_Source text_

This chapter introduces how to write data into TDengine with high throughput.
## How to achieve high performance data writing
To achieve high performance writing, there are a few aspects to consider. In the following sections we will describe these important factors in achieving high performance writing.
### Application Program
From the perspective of application program, you need to consider:
1. The data size of each single write, also known as batch size. Generally speaking, higher batch size generates better writing performance. However, once the batch size is over a specific value, you will not get any additional benefit anymore. When using SQL to write into TDengine, it's better to put as much as possible data in single SQL. The maximum SQL length supported by TDengine is 1,048,576 bytes, i.e. 1 MB. It can be configured by parameter `maxSQLLength` on client side, and the default value is 65,480.
2. The number of concurrent connections. Normally more connections can get better result. However, once the number of connections exceeds the processing ability of the server side, the performance may downgrade.
3. The distribution of data to be written across tables or sub-tables. Writing to single table in one batch is more efficient than writing to multiple tables in one batch.
4. Data Writing Protocol.
- Prameter binding mode is more efficient than SQL because it doesn't have the cost of parsing SQL.

_Record set_
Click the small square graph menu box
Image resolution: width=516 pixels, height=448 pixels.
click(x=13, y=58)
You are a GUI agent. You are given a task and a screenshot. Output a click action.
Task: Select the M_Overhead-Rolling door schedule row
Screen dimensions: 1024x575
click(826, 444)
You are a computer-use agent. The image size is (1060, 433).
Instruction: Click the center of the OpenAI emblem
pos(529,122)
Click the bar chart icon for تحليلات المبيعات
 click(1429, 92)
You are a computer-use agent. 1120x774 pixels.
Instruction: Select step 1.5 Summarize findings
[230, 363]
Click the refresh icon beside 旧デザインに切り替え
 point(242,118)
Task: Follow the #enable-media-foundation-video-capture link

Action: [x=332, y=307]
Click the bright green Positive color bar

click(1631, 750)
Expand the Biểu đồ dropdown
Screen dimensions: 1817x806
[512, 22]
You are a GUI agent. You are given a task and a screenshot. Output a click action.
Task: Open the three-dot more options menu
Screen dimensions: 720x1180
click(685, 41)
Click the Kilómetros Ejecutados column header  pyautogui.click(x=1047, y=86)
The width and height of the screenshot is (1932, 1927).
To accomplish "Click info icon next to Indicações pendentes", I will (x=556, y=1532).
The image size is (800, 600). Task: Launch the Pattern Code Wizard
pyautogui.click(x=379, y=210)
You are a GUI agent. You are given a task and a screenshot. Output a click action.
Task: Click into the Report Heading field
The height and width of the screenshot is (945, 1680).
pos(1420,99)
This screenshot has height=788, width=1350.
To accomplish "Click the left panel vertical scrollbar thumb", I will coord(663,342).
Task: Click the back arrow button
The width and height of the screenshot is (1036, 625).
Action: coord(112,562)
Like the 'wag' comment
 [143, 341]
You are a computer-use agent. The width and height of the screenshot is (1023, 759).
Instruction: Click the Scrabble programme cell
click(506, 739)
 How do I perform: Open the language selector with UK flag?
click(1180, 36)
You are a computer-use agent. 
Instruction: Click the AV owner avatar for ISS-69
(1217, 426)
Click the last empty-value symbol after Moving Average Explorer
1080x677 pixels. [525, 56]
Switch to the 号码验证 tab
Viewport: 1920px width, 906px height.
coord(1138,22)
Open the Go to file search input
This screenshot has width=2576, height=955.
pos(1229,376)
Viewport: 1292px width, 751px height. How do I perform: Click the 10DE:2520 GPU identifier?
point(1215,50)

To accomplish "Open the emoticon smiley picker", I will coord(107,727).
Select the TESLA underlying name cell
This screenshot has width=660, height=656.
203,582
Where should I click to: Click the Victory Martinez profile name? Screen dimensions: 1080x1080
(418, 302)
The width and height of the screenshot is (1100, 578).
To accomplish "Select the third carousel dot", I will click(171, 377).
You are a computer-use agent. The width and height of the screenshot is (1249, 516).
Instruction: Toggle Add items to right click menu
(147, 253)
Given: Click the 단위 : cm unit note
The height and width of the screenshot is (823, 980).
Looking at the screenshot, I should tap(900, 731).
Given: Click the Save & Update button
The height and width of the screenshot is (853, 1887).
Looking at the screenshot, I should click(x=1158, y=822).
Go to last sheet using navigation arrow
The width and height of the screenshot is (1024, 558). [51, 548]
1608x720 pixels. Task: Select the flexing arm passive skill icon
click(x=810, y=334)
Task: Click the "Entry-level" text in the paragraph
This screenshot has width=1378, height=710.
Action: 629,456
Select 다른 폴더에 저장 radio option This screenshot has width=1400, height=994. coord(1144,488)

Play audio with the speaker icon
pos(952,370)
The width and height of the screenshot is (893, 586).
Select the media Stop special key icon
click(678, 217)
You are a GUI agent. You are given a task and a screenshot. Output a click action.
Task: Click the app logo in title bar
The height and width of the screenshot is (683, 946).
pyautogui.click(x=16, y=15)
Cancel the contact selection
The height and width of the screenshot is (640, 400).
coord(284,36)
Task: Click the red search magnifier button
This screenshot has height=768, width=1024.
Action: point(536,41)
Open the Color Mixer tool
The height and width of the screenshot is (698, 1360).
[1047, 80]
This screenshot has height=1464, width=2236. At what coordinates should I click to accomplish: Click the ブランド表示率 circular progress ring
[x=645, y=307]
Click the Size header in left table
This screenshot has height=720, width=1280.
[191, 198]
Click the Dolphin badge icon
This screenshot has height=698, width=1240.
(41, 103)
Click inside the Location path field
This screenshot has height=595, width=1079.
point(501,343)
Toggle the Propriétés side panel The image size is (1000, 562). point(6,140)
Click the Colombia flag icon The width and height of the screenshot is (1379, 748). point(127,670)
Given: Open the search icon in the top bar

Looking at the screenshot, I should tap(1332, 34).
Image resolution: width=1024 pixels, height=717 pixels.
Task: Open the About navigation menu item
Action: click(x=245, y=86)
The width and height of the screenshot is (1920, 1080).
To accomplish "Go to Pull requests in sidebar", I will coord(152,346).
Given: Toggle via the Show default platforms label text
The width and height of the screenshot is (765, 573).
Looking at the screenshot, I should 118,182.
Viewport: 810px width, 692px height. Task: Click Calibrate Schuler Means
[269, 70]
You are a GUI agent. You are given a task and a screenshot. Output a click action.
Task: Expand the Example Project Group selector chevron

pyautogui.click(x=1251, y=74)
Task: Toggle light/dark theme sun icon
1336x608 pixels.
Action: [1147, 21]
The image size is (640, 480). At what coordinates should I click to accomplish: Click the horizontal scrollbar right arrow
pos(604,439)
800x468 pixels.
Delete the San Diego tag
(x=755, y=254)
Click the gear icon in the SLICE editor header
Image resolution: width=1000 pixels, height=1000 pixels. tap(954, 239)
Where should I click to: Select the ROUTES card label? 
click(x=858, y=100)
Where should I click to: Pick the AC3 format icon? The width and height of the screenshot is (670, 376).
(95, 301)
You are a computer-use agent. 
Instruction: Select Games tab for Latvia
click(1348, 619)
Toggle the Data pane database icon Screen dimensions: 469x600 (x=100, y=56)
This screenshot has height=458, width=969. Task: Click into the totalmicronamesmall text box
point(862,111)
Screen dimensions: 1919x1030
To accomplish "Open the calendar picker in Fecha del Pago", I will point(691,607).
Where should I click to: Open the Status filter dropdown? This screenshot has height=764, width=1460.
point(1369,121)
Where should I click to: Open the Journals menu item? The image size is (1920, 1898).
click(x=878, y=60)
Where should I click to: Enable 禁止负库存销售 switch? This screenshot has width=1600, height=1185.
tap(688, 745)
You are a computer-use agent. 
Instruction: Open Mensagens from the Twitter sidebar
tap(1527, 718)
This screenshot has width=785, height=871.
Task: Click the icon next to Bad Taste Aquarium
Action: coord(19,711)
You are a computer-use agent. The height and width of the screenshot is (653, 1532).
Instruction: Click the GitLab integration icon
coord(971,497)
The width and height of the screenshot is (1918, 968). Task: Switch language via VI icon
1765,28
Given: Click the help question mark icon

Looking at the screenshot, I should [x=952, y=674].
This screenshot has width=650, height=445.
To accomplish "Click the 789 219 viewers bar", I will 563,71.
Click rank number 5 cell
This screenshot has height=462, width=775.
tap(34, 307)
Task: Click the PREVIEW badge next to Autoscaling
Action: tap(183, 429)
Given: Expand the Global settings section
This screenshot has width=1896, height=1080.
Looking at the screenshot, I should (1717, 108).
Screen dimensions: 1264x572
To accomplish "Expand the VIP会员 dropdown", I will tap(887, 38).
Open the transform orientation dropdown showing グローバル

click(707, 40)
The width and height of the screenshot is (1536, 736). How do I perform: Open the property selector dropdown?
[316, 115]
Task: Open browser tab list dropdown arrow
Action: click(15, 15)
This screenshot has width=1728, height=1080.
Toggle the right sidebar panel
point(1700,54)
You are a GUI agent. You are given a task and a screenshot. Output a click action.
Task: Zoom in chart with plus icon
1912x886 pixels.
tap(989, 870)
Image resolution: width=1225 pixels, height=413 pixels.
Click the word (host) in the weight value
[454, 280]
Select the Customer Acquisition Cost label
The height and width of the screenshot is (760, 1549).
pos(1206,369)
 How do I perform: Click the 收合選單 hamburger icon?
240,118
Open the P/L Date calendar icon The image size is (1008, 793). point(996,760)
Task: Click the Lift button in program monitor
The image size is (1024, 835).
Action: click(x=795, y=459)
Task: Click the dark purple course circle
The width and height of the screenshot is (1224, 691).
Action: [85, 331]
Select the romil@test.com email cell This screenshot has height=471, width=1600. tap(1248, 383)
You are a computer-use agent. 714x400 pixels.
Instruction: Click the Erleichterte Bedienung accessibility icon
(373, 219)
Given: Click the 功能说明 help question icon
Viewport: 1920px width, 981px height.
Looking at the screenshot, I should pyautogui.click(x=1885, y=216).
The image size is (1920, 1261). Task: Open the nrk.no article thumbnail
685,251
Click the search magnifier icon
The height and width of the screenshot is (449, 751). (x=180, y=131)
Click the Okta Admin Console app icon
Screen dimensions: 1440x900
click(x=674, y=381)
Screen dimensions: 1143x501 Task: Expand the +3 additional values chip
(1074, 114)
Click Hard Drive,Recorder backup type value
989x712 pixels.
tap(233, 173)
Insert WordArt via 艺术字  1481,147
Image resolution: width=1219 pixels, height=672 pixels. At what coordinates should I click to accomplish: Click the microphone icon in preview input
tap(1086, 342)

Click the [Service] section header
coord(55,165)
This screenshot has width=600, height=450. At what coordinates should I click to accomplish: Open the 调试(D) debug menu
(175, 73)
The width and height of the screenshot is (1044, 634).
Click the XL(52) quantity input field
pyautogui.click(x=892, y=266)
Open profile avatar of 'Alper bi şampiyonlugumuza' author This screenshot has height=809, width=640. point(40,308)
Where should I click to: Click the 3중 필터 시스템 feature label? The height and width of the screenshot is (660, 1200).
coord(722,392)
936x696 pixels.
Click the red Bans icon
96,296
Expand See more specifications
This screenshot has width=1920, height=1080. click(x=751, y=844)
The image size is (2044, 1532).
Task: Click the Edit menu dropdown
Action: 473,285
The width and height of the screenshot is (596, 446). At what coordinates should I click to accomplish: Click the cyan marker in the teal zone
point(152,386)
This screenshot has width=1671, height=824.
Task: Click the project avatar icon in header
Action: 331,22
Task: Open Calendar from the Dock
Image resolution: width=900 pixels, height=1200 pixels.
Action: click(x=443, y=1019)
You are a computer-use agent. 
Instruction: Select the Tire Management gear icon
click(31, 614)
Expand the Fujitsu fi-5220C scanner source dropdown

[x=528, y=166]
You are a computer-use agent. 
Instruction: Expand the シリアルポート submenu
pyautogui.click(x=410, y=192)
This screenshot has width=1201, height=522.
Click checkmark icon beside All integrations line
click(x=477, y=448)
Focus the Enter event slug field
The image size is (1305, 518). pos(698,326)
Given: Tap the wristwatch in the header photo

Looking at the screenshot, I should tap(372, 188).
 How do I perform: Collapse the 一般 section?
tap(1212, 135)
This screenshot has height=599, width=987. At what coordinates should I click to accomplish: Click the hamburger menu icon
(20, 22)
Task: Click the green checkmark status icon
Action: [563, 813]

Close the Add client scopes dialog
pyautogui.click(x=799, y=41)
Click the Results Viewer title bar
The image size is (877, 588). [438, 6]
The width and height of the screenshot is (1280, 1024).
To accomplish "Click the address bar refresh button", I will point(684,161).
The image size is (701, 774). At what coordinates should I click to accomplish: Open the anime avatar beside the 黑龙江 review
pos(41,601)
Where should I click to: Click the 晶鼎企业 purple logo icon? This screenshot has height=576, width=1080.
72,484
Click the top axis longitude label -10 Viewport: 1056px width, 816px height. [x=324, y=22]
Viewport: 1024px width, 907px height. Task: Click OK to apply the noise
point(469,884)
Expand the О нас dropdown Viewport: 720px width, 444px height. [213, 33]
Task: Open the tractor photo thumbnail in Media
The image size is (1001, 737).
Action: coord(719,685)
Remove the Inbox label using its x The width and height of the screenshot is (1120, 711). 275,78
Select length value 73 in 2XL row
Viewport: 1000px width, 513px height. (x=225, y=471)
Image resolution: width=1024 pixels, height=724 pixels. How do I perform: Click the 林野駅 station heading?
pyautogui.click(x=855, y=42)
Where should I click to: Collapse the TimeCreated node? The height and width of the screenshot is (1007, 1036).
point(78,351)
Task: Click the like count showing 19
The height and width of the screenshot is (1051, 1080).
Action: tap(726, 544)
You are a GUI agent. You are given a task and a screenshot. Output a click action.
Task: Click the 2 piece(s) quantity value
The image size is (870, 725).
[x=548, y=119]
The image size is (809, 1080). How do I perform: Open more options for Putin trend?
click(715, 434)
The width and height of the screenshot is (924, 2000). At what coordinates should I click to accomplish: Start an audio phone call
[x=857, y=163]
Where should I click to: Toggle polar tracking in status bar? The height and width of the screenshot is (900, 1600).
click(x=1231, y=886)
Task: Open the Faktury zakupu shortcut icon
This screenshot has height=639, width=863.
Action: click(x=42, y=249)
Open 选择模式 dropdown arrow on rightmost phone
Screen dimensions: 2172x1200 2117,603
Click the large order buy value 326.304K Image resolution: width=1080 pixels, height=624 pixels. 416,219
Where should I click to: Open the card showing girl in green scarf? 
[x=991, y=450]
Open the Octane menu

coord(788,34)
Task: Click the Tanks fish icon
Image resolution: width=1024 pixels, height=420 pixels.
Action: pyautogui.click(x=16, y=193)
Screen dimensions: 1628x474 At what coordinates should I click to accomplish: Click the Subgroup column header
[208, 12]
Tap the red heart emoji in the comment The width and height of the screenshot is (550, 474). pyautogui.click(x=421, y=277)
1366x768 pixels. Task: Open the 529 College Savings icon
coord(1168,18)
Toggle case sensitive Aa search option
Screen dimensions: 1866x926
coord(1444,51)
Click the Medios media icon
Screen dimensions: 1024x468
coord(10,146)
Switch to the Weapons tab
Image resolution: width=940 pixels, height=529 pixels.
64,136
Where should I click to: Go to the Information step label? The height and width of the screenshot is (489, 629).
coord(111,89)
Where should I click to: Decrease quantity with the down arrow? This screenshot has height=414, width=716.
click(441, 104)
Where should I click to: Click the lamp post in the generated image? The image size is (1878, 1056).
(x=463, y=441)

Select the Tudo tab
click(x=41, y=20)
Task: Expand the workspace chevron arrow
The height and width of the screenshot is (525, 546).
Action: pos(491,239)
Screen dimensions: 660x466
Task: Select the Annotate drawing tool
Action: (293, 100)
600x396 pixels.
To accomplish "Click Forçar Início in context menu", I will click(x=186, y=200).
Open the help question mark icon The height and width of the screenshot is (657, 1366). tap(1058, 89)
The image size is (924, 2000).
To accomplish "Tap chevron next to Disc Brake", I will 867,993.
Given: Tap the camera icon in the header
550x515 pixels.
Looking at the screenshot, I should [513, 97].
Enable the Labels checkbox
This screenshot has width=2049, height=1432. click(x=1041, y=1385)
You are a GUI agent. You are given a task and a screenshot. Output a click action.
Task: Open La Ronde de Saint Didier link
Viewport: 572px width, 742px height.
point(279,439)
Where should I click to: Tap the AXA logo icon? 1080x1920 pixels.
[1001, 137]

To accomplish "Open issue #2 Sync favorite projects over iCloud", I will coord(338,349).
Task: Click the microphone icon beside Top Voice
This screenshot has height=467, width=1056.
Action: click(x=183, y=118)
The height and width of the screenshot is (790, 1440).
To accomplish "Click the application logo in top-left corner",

_Requirement A_
Transcribe the TDengine writing-performance text from "3. The distribution" to "Data Writing Protocol.".
_Requirement B_
Go on with the text on high-throughput writing in TDengine from the point where it stops.

_Task answer A_
3. The distribution of data to be written across tables or sub-tables. Writing to single table in one batch is more efficient than writing to multiple tables in one batch.
4. Data Writing Protocol.

_Task answer B_
- Writing to known existing tables is more efficient than wirting to uncertain tables in automatic creating mode because the later needs to check whether the table exists or not before actually writing data into it
- Writing in SQL is more efficient than writing in schemaless mode because schemaless writing creats table automatically and may alter table schema
Application programs need to take care of the above factors and try to take advantage of them. The application progam should write to single table in each write batch. The batch size needs to be tuned to a proper value on a specific system. The number of concurrent connections needs to be tuned to a proper value too to achieve the best writing throughput.
### Data Source
Application programs need to read data from data source then write into TDengine. If you meet one or more of below situations, you need to setup message queues between the threads for reading from data source and the threads for writing into TDengine.
1. There are multiple data sources, the data generation speed of each data source is much slower than the speed of single writing thread. In this case, the purpose of message queues is to consolidate the data from multiple data sources together to increase the batch size of single write.
2. The speed of data generation from single data source is much higher than the speed of single writing thread. The purpose of message queue in this case is to provide buffer so that data is not lost and multiple writing threads can get data from the buffer.
3. The data for single table are from multiple data source. In this case the purpose of message queues is to combine the data for single table together to improve the write efficiency.
If the data source is Kafka, then the appication program is a consumer of Kafka, you can benefit from some kafka features to achieve high performance writing:
1. Put the data for a table in single partition of single topic so that it's easier to put the data for each table together and write in batch
2. Subscribe multiple topics to accumulate data together.
3. Add more consumers to gain more concurrency and throughput.
4. Incrase the size of single fetch to increase the size of write batch.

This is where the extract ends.